Na verdade, comecei a tomar posse da casa naquele primeiro dia que chorei no banheiro. Nos jogos do Brasil que vimos na sala, no sofá onde trabalhei com o notebook no colo vendo os jogos de outras seleções e onde também dormi no meio da partida para acordar só na prorrogação. No pré-churrasco de inauguração da casa, quando ensinei minha mãe e minha avó a coreografia de "YMCA". Na porta do prédio, de madrugada, ainda com um pouco de medo da rua escura, vendo dois garotos tentando fazer um carro pegar. Nas muitas noites acordada em menos de três meses, na quantidade de vezes que minha mãe mudou o lugar dos móveis da sala dizendo ser aquela a configuração definitiva (e contando), nas visitas que recebemos avisando que ainda não estava tudo pronto não-repara-a-bagunça, nos cafés da manhã na sacada com o pires apoiado no colo porque a mesinha antiga já não cabe mais ali, nas orquídeas e no vaso de alecrim que se adaptaram bem demais ao seu novo lugar ao sol. Foi na sala onde sentei e deixei que a cabeleireira cortasse fora metade do meu cabelo e percebi que, olha só, aquela versão mais leve, alegre e descolada estava dentro de mim aquele tempo todo.

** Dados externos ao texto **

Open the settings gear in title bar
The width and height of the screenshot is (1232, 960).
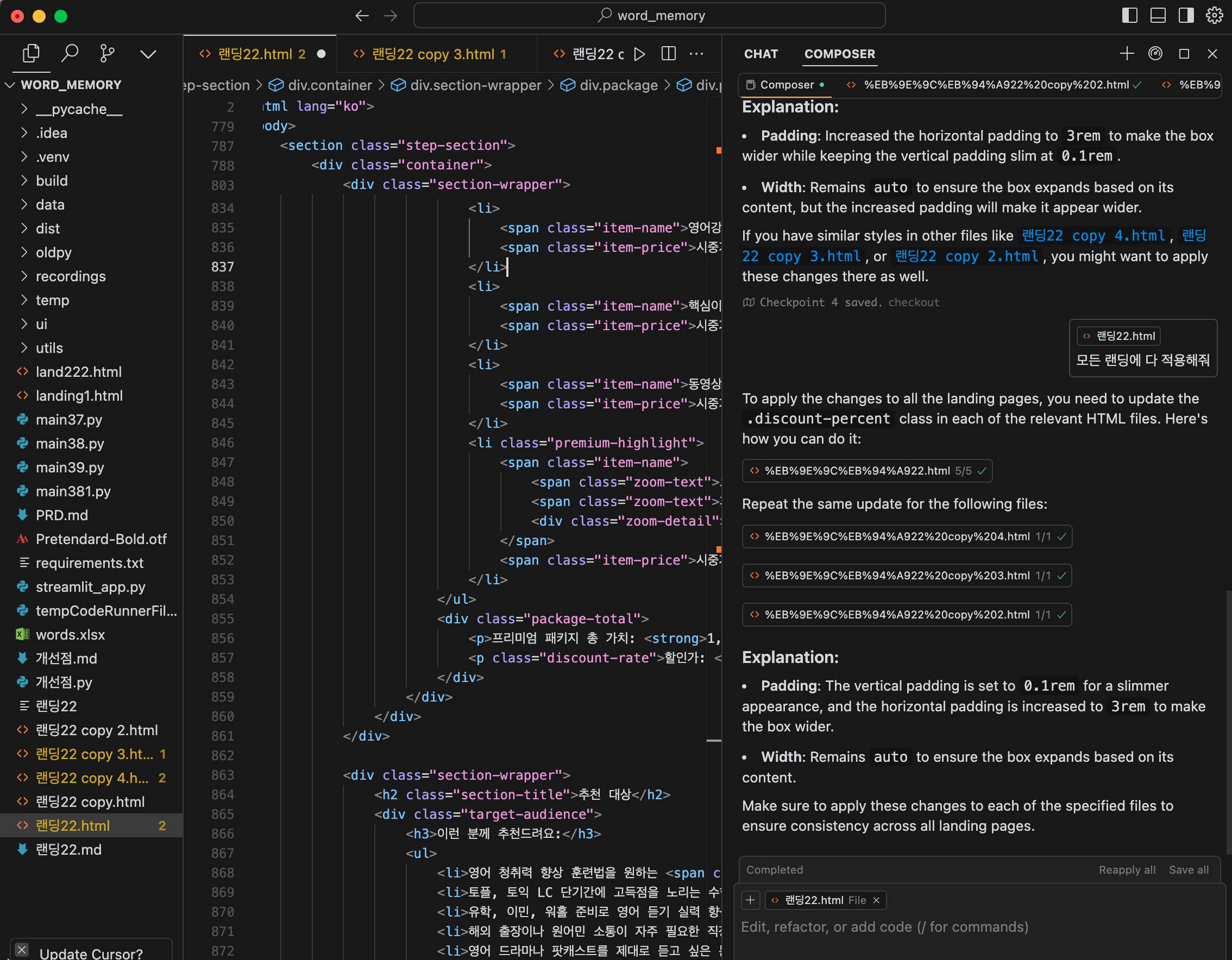click(1214, 15)
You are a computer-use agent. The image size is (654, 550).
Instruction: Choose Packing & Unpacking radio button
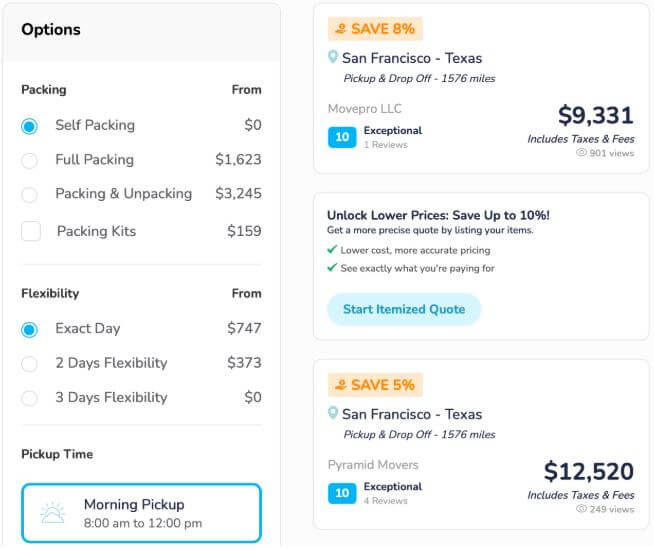tap(30, 194)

De repente, e sem perceber, eu estava em casa.
O que mudou entre aquela menina de 11 que queria desesperadamente sua vida de volta e quem eu sou agora, é que esses 13 anos que nos separam me ensinaram a deixar que a vida acontecesse. Acho que era sobre isso que eu queria escrever desde o início, mas não tinha como chegar aqui sem falar sobre histórias. Nossa casa é uma das metáforas mais concretas que temos sobre a história que construímos todos os dias e percebi que para escrever sobre minha casa, para encontrá-la dentro de mim, eu precisava viver dentro dela primeiro. E pra conseguir viver, tive que aprender que não existe lar mais sólido do que aquele que tenho em mim. Eu tô aprendendo.
***
Na edição #24, publicada em agosto de 2016, eu também falei sobre mudanças, sobre cortar o cabelo, sobre mudar de casa. Levei um susto quando reli esse texto por me ver de novo passando por um ciclo de mudanças e pensando sobre as mesmas coisas, num mesmo mês de agosto. No texto eu também falava sobre a Taylor Swift, porque tudo que eu estava vivendo me fazia pensar muito sobre o que ela escreveu no encarte do 1989. Enquanto escrevia esse texto, pensava sobre uma frase que o Rob Sheffield escreveu em sua resenha do reputation e nunca esqueci, porque ela tem tudo a ver com o que estou vivendo agora: "how it feels when you stop chasing romance and start letting your life happen".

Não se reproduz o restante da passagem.